Lines in the listing below that hold "computer" are the ones to copy.

DATA FOR PROCESSING
..........
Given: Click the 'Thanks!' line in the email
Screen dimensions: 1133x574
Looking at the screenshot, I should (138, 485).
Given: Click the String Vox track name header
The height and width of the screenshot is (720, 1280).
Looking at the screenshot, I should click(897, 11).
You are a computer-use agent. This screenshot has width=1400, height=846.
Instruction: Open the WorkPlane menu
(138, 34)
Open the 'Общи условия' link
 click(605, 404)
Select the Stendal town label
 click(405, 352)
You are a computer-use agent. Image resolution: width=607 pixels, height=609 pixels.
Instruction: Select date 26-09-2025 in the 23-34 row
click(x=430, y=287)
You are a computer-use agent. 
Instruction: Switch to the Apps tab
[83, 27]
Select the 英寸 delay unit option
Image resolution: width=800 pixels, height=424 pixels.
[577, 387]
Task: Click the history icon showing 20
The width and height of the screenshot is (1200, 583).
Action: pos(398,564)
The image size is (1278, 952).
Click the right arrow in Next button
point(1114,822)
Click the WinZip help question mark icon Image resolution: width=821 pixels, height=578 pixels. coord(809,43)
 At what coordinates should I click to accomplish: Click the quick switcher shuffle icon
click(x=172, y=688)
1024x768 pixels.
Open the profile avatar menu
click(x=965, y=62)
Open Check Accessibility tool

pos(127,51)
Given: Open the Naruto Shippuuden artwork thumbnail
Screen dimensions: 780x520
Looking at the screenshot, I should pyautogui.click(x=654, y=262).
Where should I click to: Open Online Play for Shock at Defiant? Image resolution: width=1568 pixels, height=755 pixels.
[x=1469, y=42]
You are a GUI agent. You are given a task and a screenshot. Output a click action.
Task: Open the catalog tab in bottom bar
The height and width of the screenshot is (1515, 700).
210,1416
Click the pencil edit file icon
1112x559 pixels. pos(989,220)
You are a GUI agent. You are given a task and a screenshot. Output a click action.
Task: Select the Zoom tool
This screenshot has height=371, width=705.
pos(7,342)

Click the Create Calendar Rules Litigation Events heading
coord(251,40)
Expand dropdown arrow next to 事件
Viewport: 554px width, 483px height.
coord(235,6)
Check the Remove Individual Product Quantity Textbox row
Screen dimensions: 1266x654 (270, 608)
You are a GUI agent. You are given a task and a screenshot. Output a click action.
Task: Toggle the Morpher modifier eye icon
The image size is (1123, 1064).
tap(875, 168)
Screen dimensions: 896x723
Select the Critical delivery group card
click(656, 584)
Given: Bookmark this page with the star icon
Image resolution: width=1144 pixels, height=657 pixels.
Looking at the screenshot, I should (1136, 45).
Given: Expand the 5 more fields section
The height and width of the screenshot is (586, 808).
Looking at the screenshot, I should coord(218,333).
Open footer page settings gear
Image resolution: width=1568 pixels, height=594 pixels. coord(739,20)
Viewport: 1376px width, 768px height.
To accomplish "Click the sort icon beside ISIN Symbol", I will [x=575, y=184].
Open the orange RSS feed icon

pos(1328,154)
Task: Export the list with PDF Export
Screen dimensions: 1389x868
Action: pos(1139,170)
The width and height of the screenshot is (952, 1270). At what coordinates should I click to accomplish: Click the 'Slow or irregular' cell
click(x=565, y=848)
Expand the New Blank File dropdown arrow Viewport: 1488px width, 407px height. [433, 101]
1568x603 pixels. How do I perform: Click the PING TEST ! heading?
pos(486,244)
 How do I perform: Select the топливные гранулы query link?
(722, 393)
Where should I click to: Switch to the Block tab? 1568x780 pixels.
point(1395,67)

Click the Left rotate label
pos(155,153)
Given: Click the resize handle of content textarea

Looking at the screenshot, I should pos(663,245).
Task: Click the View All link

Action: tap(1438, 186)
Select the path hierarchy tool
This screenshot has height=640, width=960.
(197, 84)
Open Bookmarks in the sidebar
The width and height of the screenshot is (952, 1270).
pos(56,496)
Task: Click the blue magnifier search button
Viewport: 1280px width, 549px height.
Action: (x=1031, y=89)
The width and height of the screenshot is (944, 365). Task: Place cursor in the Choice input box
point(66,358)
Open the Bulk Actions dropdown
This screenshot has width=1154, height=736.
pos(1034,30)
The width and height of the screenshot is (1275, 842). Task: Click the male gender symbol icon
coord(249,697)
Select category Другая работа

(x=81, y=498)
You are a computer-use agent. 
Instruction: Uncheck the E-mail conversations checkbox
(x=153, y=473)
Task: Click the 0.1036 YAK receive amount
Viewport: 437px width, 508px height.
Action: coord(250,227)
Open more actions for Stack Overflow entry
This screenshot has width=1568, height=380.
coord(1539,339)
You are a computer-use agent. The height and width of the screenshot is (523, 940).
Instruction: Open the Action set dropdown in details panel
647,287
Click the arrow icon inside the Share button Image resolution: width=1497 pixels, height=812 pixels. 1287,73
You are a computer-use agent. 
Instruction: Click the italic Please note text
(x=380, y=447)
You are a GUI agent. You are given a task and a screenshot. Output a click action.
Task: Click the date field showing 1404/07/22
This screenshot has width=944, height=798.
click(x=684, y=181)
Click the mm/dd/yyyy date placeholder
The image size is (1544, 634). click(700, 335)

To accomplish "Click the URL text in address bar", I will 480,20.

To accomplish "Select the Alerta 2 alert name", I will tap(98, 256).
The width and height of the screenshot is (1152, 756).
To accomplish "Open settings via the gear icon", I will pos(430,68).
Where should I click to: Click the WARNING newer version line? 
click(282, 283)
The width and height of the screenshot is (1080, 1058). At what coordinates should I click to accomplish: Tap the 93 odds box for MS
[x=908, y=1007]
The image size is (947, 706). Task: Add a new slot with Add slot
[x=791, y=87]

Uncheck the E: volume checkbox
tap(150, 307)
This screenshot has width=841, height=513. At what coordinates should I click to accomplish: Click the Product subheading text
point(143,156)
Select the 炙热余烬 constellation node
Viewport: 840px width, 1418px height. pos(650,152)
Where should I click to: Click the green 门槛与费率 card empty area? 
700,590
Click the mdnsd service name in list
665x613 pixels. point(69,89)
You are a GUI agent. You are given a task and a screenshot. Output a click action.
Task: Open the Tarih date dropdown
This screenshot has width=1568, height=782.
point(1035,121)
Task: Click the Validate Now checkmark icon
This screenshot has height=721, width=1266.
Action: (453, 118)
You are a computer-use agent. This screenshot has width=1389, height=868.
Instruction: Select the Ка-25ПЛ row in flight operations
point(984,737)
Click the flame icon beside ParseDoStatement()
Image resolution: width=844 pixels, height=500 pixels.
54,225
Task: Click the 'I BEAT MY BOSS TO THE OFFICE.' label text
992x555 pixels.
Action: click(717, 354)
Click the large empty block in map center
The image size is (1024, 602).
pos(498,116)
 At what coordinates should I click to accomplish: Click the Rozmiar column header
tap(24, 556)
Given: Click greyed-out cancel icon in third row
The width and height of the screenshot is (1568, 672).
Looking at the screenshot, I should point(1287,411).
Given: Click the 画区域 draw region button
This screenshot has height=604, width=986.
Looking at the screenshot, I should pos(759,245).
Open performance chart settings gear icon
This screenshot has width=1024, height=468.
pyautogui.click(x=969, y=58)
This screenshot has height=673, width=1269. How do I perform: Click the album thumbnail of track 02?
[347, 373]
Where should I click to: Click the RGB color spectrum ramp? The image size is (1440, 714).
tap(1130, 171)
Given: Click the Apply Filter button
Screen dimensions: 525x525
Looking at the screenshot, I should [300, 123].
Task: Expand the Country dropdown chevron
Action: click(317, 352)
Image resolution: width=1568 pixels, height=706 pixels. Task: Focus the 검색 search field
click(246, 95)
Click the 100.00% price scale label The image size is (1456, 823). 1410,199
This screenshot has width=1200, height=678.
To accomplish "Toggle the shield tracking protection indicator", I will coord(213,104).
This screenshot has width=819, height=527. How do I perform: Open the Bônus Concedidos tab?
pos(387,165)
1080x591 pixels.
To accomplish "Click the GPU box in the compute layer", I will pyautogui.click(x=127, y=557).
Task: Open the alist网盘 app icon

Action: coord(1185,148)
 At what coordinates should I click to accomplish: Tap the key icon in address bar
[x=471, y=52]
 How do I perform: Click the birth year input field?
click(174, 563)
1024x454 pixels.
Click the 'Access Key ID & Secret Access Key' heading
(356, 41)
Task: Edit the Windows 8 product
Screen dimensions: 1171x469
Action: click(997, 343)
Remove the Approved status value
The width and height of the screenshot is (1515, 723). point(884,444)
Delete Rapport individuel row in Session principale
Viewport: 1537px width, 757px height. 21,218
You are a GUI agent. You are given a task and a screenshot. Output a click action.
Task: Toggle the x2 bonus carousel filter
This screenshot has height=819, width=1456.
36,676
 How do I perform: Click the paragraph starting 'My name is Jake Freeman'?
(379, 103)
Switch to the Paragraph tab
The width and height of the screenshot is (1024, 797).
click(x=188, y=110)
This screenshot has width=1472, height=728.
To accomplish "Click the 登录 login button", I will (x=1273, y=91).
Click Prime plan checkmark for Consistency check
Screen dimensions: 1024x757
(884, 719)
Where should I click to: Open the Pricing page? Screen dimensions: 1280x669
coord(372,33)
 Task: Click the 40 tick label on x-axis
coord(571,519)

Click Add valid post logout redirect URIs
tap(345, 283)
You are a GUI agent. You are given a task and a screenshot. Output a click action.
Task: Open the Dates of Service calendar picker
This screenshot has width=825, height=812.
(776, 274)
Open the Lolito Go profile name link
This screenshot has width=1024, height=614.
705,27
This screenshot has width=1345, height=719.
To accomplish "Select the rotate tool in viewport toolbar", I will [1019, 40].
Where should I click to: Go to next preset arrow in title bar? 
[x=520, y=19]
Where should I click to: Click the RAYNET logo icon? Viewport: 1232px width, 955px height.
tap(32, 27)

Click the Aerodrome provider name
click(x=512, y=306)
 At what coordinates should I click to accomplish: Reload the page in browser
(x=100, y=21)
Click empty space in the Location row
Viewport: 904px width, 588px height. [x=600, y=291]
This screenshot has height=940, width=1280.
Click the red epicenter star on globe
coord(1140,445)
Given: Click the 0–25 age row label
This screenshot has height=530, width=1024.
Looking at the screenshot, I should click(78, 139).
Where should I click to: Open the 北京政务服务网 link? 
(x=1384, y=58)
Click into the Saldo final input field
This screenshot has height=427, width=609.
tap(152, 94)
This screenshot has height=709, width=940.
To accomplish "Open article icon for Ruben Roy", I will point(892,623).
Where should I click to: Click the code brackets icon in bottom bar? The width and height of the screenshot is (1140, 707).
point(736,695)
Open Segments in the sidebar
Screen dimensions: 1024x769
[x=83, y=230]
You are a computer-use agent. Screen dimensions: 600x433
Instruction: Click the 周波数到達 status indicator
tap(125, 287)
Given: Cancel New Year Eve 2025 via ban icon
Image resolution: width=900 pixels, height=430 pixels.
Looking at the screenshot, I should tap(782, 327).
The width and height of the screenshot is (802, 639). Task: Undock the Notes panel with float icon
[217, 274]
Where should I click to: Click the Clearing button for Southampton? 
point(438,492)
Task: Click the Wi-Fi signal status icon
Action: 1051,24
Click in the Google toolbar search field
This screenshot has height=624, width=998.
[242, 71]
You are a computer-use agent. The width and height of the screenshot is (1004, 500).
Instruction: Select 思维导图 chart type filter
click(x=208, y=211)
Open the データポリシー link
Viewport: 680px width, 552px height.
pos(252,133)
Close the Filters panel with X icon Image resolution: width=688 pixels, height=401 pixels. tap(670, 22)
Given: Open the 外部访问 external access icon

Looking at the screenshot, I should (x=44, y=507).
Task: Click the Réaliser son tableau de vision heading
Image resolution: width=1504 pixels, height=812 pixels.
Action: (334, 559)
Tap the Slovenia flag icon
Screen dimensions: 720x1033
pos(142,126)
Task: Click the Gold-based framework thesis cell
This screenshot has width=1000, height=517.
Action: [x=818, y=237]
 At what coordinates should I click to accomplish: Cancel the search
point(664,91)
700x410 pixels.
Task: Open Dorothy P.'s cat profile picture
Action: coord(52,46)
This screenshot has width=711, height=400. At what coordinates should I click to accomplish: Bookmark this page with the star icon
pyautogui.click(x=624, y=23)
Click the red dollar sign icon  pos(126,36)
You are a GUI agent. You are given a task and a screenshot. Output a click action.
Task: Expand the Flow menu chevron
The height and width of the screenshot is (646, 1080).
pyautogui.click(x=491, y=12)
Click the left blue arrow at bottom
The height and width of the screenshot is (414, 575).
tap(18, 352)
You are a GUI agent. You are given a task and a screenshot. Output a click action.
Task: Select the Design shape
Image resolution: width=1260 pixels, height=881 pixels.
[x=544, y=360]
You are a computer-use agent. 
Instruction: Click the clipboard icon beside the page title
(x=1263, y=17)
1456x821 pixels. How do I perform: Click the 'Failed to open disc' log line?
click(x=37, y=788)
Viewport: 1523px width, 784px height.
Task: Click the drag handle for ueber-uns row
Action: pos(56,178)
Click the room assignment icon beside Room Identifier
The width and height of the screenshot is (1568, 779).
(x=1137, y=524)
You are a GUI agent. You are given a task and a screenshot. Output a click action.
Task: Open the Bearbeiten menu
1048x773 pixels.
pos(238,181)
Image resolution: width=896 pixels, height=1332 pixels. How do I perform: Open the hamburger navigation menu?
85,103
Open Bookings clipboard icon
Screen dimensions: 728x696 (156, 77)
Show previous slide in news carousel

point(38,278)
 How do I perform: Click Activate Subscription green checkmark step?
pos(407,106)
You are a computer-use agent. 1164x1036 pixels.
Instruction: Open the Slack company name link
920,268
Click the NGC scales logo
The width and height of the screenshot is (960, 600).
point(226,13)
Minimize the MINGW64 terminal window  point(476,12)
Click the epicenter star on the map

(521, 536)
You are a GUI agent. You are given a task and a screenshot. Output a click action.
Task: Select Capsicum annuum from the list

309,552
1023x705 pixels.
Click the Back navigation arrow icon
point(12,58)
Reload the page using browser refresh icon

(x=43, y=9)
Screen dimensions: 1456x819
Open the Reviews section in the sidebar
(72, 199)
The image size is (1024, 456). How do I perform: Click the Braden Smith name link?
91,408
..........
EXERCISE ANSWER
You are a computer-use agent. This screenshot has width=1400, height=846.
You are a computer-use agent. Image resolution: width=607 pixels, height=609 pixels.
You are a computer-use agent. 
You are a computer-use agent. 
You are a computer-use agent. The height and width of the screenshot is (523, 940).
You are a computer-use agent. 
You are a computer-use agent. This screenshot has width=1389, height=868.
You are a computer-use agent. Screen dimensions: 600x433
You are a computer-use agent. The width and height of the screenshot is (1004, 500).
You are a computer-use agent. 
You are a computer-use agent. 1164x1036 pixels.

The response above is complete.